The first part of the presentation deals with energy. "OPEC's spare capacity is gone ... Small perturbations affect the market." He strikes a balance between geologists ("Hubbert's and all that") and economists view of supply, saying that both are probably right. The future includes deep water drilling, large reserves of heavy oil in Venezuela, 1.3 trillion barrels, and gasification/Fischer-Tropsch conversion to FT diesel, all of which are more expensive than conventional oil. His largest sources of energy in the future included, oil from enhanced recovery, heavy oil, nuclear power, hydrogen for power and biofuels. At some point fuel substitution will be attractive.
The presentation on global warming is the best I have seen , presenting what appeared to me to be a very realistic approach to the subject. He covered all aspects of global warming, where greenhouse gases (GG) come from, how fast GG emissions are increasing and where they could be sequestered. He appeared not to be totally convinced that global warming was coming, but said we had no choice but to take precautionary actions. His approach was to concentrate on the CO2 aspect, considering it the primary indicator of global warming and assuming a critical concentration in the atmosphere of 550 ppm.

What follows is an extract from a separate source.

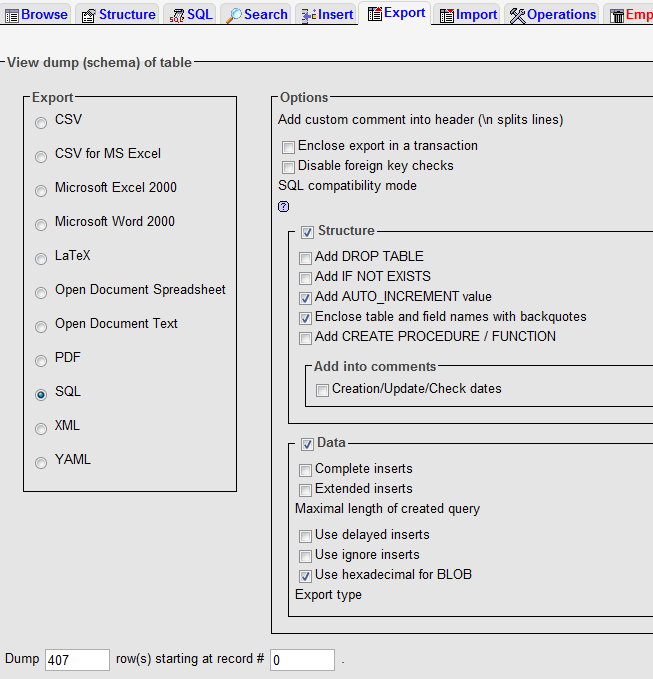The height and width of the screenshot is (679, 653).
Task: Select the PDF export option
Action: [x=41, y=360]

His outlook was as to be expected from a representative of the oil and gas industry, implying that oil would be available for quite some time, although expensive. He used R/P ratios (reserves/production) to imply duration of reserves which are misleading. His solution, other than petroleum, for future liquid fuel supplies was biofuels and Fischer-Tropsch liquids. He did not seem to think hydrogen for transportation was likely.